_Aim_
Put the listing below into a Markdown table with two columns, Row and Line. Number each row and leave out the blank lines.

_Provided data_
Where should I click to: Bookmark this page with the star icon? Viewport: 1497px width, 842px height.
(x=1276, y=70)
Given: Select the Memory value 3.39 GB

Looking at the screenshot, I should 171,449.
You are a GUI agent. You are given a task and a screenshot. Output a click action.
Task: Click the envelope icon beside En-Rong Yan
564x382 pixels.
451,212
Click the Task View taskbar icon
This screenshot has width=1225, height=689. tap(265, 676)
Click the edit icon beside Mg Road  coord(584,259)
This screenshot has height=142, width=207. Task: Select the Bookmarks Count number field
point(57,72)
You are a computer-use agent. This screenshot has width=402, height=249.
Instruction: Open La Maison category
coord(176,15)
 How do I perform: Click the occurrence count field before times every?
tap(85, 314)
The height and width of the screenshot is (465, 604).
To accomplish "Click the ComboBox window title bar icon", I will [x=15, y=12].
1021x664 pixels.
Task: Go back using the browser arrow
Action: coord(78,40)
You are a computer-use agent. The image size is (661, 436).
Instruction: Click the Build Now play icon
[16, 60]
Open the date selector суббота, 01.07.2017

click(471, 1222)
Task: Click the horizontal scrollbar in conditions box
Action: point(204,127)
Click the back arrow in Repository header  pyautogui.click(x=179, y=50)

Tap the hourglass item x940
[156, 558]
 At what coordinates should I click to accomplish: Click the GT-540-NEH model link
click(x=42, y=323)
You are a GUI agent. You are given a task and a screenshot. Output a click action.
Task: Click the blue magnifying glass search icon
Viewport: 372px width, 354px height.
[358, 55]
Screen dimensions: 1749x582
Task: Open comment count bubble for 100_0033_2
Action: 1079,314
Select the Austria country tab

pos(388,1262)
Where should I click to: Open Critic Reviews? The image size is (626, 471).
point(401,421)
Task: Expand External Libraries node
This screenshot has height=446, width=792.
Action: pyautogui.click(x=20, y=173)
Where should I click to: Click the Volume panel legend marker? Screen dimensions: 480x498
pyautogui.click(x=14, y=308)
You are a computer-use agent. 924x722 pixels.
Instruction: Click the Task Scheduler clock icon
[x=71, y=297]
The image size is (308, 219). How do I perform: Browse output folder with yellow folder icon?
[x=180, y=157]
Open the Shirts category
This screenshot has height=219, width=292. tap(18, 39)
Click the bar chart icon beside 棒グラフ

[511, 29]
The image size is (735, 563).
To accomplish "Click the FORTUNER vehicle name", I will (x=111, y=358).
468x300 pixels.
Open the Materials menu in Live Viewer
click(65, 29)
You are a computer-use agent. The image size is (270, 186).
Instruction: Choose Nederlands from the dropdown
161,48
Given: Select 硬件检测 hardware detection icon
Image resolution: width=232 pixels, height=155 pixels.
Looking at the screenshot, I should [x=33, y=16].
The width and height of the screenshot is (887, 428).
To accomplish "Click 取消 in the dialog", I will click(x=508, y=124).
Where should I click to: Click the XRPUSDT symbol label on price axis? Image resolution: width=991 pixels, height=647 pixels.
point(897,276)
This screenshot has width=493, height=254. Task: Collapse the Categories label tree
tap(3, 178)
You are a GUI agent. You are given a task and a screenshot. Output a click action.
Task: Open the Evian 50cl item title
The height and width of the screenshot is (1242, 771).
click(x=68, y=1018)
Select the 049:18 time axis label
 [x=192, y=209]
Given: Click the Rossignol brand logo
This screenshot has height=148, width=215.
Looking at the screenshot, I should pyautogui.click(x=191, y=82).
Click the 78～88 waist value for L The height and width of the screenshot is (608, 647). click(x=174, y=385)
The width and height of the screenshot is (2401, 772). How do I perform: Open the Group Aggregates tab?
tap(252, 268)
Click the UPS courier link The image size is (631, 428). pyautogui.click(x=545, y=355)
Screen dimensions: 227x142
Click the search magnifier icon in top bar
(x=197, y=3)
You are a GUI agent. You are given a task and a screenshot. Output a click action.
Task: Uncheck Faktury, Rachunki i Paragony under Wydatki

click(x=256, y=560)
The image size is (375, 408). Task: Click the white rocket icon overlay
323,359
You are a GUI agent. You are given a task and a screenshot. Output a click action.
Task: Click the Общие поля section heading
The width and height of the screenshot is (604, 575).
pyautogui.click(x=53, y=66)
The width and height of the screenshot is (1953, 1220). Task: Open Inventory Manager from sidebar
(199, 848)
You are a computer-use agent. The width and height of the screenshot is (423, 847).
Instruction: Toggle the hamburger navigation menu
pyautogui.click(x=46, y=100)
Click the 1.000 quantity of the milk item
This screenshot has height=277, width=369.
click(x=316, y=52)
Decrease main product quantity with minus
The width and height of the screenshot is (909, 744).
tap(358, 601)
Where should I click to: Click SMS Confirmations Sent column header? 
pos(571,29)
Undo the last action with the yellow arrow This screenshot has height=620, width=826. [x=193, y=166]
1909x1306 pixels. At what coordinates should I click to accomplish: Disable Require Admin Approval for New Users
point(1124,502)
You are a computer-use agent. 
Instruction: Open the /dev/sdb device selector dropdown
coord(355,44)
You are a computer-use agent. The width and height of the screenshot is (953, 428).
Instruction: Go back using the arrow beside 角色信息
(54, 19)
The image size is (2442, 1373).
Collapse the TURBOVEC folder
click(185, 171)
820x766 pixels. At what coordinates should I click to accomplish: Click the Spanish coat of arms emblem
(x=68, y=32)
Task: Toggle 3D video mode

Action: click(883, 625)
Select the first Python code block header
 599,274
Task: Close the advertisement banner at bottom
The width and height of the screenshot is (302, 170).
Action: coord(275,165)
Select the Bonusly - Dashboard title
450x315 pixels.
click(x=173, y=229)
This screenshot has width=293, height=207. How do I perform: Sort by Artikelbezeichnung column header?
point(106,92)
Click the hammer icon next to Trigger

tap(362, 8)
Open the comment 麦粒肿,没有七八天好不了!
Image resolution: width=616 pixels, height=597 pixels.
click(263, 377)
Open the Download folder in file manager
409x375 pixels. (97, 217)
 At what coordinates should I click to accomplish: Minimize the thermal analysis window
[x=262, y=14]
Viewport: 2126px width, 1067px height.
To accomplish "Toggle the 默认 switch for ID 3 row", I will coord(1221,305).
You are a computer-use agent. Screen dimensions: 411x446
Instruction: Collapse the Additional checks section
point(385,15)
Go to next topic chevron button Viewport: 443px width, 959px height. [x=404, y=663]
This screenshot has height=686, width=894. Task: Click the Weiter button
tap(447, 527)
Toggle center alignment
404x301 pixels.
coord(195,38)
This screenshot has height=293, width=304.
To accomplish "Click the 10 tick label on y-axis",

_Task output_
| Row | Line |
|---|---|
| 1 | Where should I click to: Bookmark this page with the star icon? Viewport: 1497px width, 842px height. |
| 2 | (x=1276, y=70) |
| 3 | Given: Select the Memory value 3.39 GB |
| 4 | Looking at the screenshot, I should 171,449. |
| 5 | You are a GUI agent. You are given a task and a screenshot. Output a click action. |
| 6 | Task: Click the envelope icon beside En-Rong Yan |
| 7 | 564x382 pixels. |
| 8 | 451,212 |
| 9 | Click the Task View taskbar icon |
| 10 | This screenshot has width=1225, height=689. tap(265, 676) |
| 11 | Click the edit icon beside Mg Road  coord(584,259) |
| 12 | This screenshot has height=142, width=207. Task: Select the Bookmarks Count number field |
| 13 | point(57,72) |
| 14 | You are a computer-use agent. This screenshot has width=402, height=249. |
| 15 | Instruction: Open La Maison category |
| 16 | coord(176,15) |
| 17 |  How do I perform: Click the occurrence count field before times every? |
| 18 | tap(85, 314) |
| 19 | The height and width of the screenshot is (465, 604). |
| 20 | To accomplish "Click the ComboBox window title bar icon", I will [x=15, y=12]. |
| 21 | 1021x664 pixels. |
| 22 | Task: Go back using the browser arrow |
| 23 | Action: coord(78,40) |
| 24 | You are a computer-use agent. The image size is (661, 436). |
| 25 | Instruction: Click the Build Now play icon |
| 26 | [16, 60] |
| 27 | Open the date selector суббота, 01.07.2017 |
| 28 | click(471, 1222) |
| 29 | Task: Click the horizontal scrollbar in conditions box |
| 30 | Action: point(204,127) |
| 31 | Click the back arrow in Repository header  pyautogui.click(x=179, y=50) |
| 32 | Tap the hourglass item x940 |
| 33 | [156, 558] |
| 34 |  At what coordinates should I click to accomplish: Click the GT-540-NEH model link |
| 35 | click(x=42, y=323) |
| 36 | You are a GUI agent. You are given a task and a screenshot. Output a click action. |
| 37 | Task: Click the blue magnifying glass search icon |
| 38 | Viewport: 372px width, 354px height. |
| 39 | [358, 55] |
| 40 | Screen dimensions: 1749x582 |
| 41 | Task: Open comment count bubble for 100_0033_2 |
| 42 | Action: 1079,314 |
| 43 | Select the Austria country tab |
| 44 | pos(388,1262) |
| 45 | Where should I click to: Open Critic Reviews? The image size is (626, 471). |
| 46 | point(401,421) |
| 47 | Task: Expand External Libraries node |
| 48 | This screenshot has height=446, width=792. |
| 49 | Action: pyautogui.click(x=20, y=173) |
| 50 | Where should I click to: Click the Volume panel legend marker? Screen dimensions: 480x498 |
| 51 | pyautogui.click(x=14, y=308) |
| 52 | You are a computer-use agent. 924x722 pixels. |
| 53 | Instruction: Click the Task Scheduler clock icon |
| 54 | [x=71, y=297] |
| 55 | The image size is (308, 219). How do I perform: Browse output folder with yellow folder icon? |
| 56 | [x=180, y=157] |
| 57 | Open the Shirts category |
| 58 | This screenshot has height=219, width=292. tap(18, 39) |
| 59 | Click the bar chart icon beside 棒グラフ |
| 60 | [511, 29] |
| 61 | The image size is (735, 563). |
| 62 | To accomplish "Click the FORTUNER vehicle name", I will (x=111, y=358). |
| 63 | 468x300 pixels. |
| 64 | Open the Materials menu in Live Viewer |
| 65 | click(65, 29) |
| 66 | You are a computer-use agent. The image size is (270, 186). |
| 67 | Instruction: Choose Nederlands from the dropdown |
| 68 | 161,48 |
| 69 | Given: Select 硬件检测 hardware detection icon |
| 70 | Image resolution: width=232 pixels, height=155 pixels. |
| 71 | Looking at the screenshot, I should [x=33, y=16]. |
| 72 | The width and height of the screenshot is (887, 428). |
| 73 | To accomplish "Click 取消 in the dialog", I will click(x=508, y=124). |
| 74 | Where should I click to: Click the XRPUSDT symbol label on price axis? Image resolution: width=991 pixels, height=647 pixels. |
| 75 | point(897,276) |
| 76 | This screenshot has width=493, height=254. Task: Collapse the Categories label tree |
| 77 | tap(3, 178) |
| 78 | You are a GUI agent. You are given a task and a screenshot. Output a click action. |
| 79 | Task: Open the Evian 50cl item title |
| 80 | The height and width of the screenshot is (1242, 771). |
| 81 | click(x=68, y=1018) |
| 82 | Select the 049:18 time axis label |
| 83 |  [x=192, y=209] |
| 84 | Given: Click the Rossignol brand logo |
| 85 | This screenshot has height=148, width=215. |
| 86 | Looking at the screenshot, I should pyautogui.click(x=191, y=82). |
| 87 | Click the 78～88 waist value for L The height and width of the screenshot is (608, 647). click(x=174, y=385) |
| 88 | The width and height of the screenshot is (2401, 772). How do I perform: Open the Group Aggregates tab? |
| 89 | tap(252, 268) |
| 90 | Click the UPS courier link The image size is (631, 428). pyautogui.click(x=545, y=355) |
| 91 | Screen dimensions: 227x142 |
| 92 | Click the search magnifier icon in top bar |
| 93 | (x=197, y=3) |
| 94 | You are a GUI agent. You are given a task and a screenshot. Output a click action. |
| 95 | Task: Uncheck Faktury, Rachunki i Paragony under Wydatki |
| 96 | click(x=256, y=560) |
| 97 | The image size is (375, 408). Task: Click the white rocket icon overlay |
| 98 | 323,359 |
| 99 | You are a GUI agent. You are given a task and a screenshot. Output a click action. |
| 100 | Task: Click the Общие поля section heading |
| 101 | The width and height of the screenshot is (604, 575). |
| 102 | pyautogui.click(x=53, y=66) |
| 103 | The width and height of the screenshot is (1953, 1220). Task: Open Inventory Manager from sidebar |
| 104 | (199, 848) |
| 105 | You are a computer-use agent. The width and height of the screenshot is (423, 847). |
| 106 | Instruction: Toggle the hamburger navigation menu |
| 107 | pyautogui.click(x=46, y=100) |
| 108 | Click the 1.000 quantity of the milk item |
| 109 | This screenshot has height=277, width=369. |
| 110 | click(x=316, y=52) |
| 111 | Decrease main product quantity with minus |
| 112 | The width and height of the screenshot is (909, 744). |
| 113 | tap(358, 601) |
| 114 | Where should I click to: Click SMS Confirmations Sent column header?  |
| 115 | pos(571,29) |
| 116 | Undo the last action with the yellow arrow This screenshot has height=620, width=826. [x=193, y=166] |
| 117 | 1909x1306 pixels. At what coordinates should I click to accomplish: Disable Require Admin Approval for New Users |
| 118 | point(1124,502) |
| 119 | You are a computer-use agent.  |
| 120 | Instruction: Open the /dev/sdb device selector dropdown |
| 121 | coord(355,44) |
| 122 | You are a computer-use agent. The width and height of the screenshot is (953, 428). |
| 123 | Instruction: Go back using the arrow beside 角色信息 |
| 124 | (54, 19) |
| 125 | The image size is (2442, 1373). |
| 126 | Collapse the TURBOVEC folder |
| 127 | click(185, 171) |
| 128 | 820x766 pixels. At what coordinates should I click to accomplish: Click the Spanish coat of arms emblem |
| 129 | (x=68, y=32) |
| 130 | Task: Toggle 3D video mode |
| 131 | Action: click(883, 625) |
| 132 | Select the first Python code block header |
| 133 |  599,274 |
| 134 | Task: Close the advertisement banner at bottom |
| 135 | The width and height of the screenshot is (302, 170). |
| 136 | Action: coord(275,165) |
| 137 | Select the Bonusly - Dashboard title |
| 138 | 450x315 pixels. |
| 139 | click(x=173, y=229) |
| 140 | This screenshot has width=293, height=207. How do I perform: Sort by Artikelbezeichnung column header? |
| 141 | point(106,92) |
| 142 | Click the hammer icon next to Trigger |
| 143 | tap(362, 8) |
| 144 | Open the comment 麦粒肿,没有七八天好不了! |
| 145 | Image resolution: width=616 pixels, height=597 pixels. |
| 146 | click(263, 377) |
| 147 | Open the Download folder in file manager |
| 148 | 409x375 pixels. (97, 217) |
| 149 |  At what coordinates should I click to accomplish: Minimize the thermal analysis window |
| 150 | [x=262, y=14] |
| 151 | Viewport: 2126px width, 1067px height. |
| 152 | To accomplish "Toggle the 默认 switch for ID 3 row", I will coord(1221,305). |
| 153 | You are a computer-use agent. Screen dimensions: 411x446 |
| 154 | Instruction: Collapse the Additional checks section |
| 155 | point(385,15) |
| 156 | Go to next topic chevron button Viewport: 443px width, 959px height. [x=404, y=663] |
| 157 | This screenshot has height=686, width=894. Task: Click the Weiter button |
| 158 | tap(447, 527) |
| 159 | Toggle center alignment |
| 160 | 404x301 pixels. |
| 161 | coord(195,38) |
| 162 | This screenshot has height=293, width=304. |
| 163 | To accomplish "Click the 10 tick label on y-axis", |